======== SUPPLIED ENTRIES
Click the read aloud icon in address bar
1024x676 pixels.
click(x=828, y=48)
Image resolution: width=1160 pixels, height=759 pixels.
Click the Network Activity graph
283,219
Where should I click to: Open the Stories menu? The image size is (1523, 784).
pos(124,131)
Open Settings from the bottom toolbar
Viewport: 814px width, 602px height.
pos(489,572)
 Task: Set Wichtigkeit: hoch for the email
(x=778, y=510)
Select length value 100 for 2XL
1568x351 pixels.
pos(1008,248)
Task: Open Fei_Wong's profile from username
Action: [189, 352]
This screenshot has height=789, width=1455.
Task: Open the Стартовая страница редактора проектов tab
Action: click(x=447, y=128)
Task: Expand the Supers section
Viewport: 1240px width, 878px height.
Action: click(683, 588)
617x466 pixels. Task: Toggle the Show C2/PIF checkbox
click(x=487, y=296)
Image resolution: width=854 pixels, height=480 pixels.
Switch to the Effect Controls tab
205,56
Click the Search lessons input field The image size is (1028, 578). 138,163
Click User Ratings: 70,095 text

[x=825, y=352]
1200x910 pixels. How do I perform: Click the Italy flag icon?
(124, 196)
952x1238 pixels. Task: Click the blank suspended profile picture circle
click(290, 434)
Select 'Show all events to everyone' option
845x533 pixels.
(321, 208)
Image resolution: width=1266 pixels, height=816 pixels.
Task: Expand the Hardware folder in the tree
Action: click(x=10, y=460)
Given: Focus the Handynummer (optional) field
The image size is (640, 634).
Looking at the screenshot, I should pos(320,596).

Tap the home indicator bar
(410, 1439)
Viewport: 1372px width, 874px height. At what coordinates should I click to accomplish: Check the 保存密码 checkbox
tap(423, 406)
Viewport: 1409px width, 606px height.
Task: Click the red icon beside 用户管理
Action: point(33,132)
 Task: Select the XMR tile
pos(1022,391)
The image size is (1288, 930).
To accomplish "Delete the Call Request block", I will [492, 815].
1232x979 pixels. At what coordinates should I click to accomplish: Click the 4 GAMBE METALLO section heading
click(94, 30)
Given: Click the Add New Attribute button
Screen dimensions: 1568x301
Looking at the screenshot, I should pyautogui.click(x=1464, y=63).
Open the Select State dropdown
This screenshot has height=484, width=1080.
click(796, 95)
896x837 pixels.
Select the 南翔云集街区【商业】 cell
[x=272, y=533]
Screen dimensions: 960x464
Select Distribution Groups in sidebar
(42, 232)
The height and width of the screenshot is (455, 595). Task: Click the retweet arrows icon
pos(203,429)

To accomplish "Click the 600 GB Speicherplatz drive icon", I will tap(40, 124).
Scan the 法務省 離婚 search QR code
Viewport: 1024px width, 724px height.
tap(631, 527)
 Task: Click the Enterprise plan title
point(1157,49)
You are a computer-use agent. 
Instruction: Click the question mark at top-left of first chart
================
> _TRY IT_
Copy all the records above precisely.

> _FINISHED TASK_
Click the read aloud icon in address bar
1024x676 pixels.
click(x=828, y=48)
Image resolution: width=1160 pixels, height=759 pixels.
Click the Network Activity graph
283,219
Where should I click to: Open the Stories menu? The image size is (1523, 784).
pos(124,131)
Open Settings from the bottom toolbar
Viewport: 814px width, 602px height.
pos(489,572)
 Task: Set Wichtigkeit: hoch for the email
(x=778, y=510)
Select length value 100 for 2XL
1568x351 pixels.
pos(1008,248)
Task: Open Fei_Wong's profile from username
Action: [189, 352]
This screenshot has height=789, width=1455.
Task: Open the Стартовая страница редактора проектов tab
Action: click(x=447, y=128)
Task: Expand the Supers section
Viewport: 1240px width, 878px height.
Action: click(683, 588)
617x466 pixels. Task: Toggle the Show C2/PIF checkbox
click(x=487, y=296)
Image resolution: width=854 pixels, height=480 pixels.
Switch to the Effect Controls tab
205,56
Click the Search lessons input field The image size is (1028, 578). 138,163
Click User Ratings: 70,095 text

[x=825, y=352]
1200x910 pixels. How do I perform: Click the Italy flag icon?
(124, 196)
952x1238 pixels. Task: Click the blank suspended profile picture circle
click(290, 434)
Select 'Show all events to everyone' option
845x533 pixels.
(321, 208)
Image resolution: width=1266 pixels, height=816 pixels.
Task: Expand the Hardware folder in the tree
Action: click(x=10, y=460)
Given: Focus the Handynummer (optional) field
The image size is (640, 634).
Looking at the screenshot, I should pos(320,596).

Tap the home indicator bar
(410, 1439)
Viewport: 1372px width, 874px height. At what coordinates should I click to accomplish: Check the 保存密码 checkbox
tap(423, 406)
Viewport: 1409px width, 606px height.
Task: Click the red icon beside 用户管理
Action: point(33,132)
 Task: Select the XMR tile
pos(1022,391)
The image size is (1288, 930).
To accomplish "Delete the Call Request block", I will [492, 815].
1232x979 pixels. At what coordinates should I click to accomplish: Click the 4 GAMBE METALLO section heading
click(94, 30)
Given: Click the Add New Attribute button
Screen dimensions: 1568x301
Looking at the screenshot, I should pyautogui.click(x=1464, y=63).
Open the Select State dropdown
This screenshot has height=484, width=1080.
click(796, 95)
896x837 pixels.
Select the 南翔云集街区【商业】 cell
[x=272, y=533]
Screen dimensions: 960x464
Select Distribution Groups in sidebar
(42, 232)
The height and width of the screenshot is (455, 595). Task: Click the retweet arrows icon
pos(203,429)

To accomplish "Click the 600 GB Speicherplatz drive icon", I will tap(40, 124).
Scan the 法務省 離婚 search QR code
Viewport: 1024px width, 724px height.
tap(631, 527)
 Task: Click the Enterprise plan title
point(1157,49)
You are a computer-use agent. 
Instruction: Click the question mark at top-left of first chart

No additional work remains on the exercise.